In short: if you’re looking for something bizarre and escapist and fun with a whole lot of heart, I could not recommend this more.
Escapist Read: Daughter of Smoke and Bone by Laini Taylor
Daughter of Smoke and Bone is probably one of the most beautifully written books I’ve read. Karou, the protagonist, has bright blue hair and goes on strange errands collecting teeth for Brimstone – a monstrous creature who is also family. We learn exactly why that is and where Karou is really from in this very lyrically written story that also speaks to wider issues such as war and the profound and often enduring consequences it leaves behind. Also, the author always has the most amazing hair (like Karou!)
– Zainab, Marketing Team
Post-apocalyptic Read: Station Eleven by Emily St. John Mandel
I kept thinking about this book long after I finished it. It’s beautifully disturbing and frighteningly real, which makes it my pick for the best post-apocalyptic read. If you’re looking for something eerily close to our current world at the moment, then this is a haunting tale about a deadly virus and the aftershock it has on the world.

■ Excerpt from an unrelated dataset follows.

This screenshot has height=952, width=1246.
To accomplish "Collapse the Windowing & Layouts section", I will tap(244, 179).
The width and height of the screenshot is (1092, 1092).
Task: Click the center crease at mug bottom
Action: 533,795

Escapist Read: The Eyre Affair by Jasper Fforde
Dive into this brilliantly bonkers, imaginative and hilarious adventure following a literary detective who can jump into books – this actually would be an ideal power to have right now! Jasper Fforde’s Thursday Next series is utterly original, ingeniously witty and wonderfully funny. What’s more there is time-travelling and a dodo!